International career^{‡}
- 2016–2017: Lithuania U17 / 9 / (2)
- 2017–2018: Lithuania U19 / 14 / (3)
- 2018–2019: Lithuania U21 / 6 / (0)
- 2024–: Lithuania / 3 / (0)

= Matas Vareika =

Lithuanian footballer

Matas Vareika (born 27 January 2000) is a Lithuanian football player who plays as a left winger for Lithuanian club Žalgiris, on loan from Armenian club Pyunik, and the Lithuania national team.

== Career ==
=== Fk Žalgiris ===
On 3 March 2019 he made his debut for FK Žalgiris in A Lyga against FK Palanga.

On 20 November 2023, it was announced that Vareika left Žalgiris.

=== FC Hegelmann ===
On 30 December 2023 he signed with Hegelmann Club.

On 3 March 2024, Vareika made his debut in A Lyga match against Transinvest.

=== FC Pyunik ===
In January 2025 was broken contract with FC Hegelmann.

On 25 February 2025 made his debut in Armenian premier League against FC Alashkert. In this match Vareika scored goal and Pyunik won 2–0.

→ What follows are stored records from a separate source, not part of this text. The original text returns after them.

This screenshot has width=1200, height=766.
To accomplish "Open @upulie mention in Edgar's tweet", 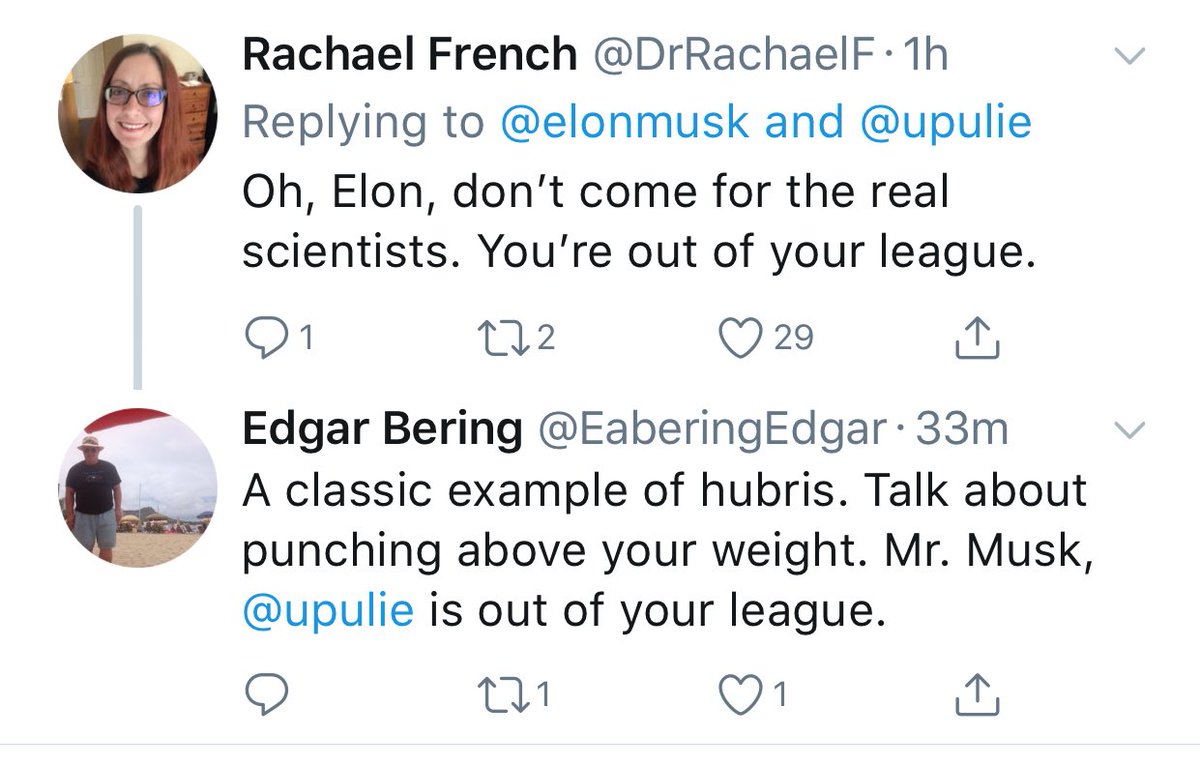I will click(327, 610).
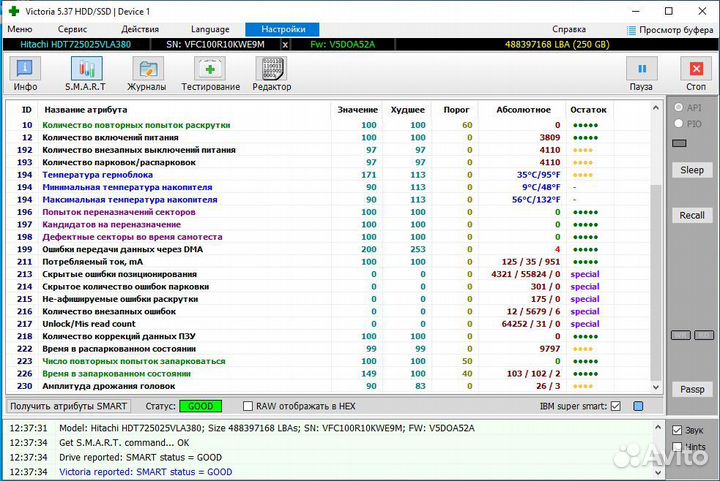Click the Просмотр буфера icon

pos(631,30)
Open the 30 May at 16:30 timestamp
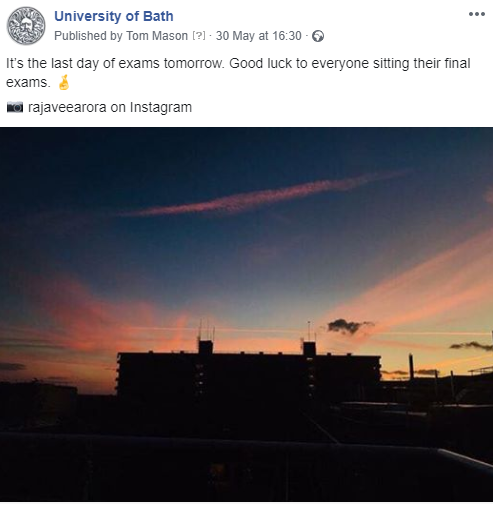The image size is (493, 511). pyautogui.click(x=259, y=36)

On 20 March 2026, Pyunik announced that Vareika had left the club to join Žalgiris on loan for the remainder of the year.

==International career==
Vareika made his debut for the senior Lithuania national team on 26 March 2024 in a Nations League play-out game against Gibraltar.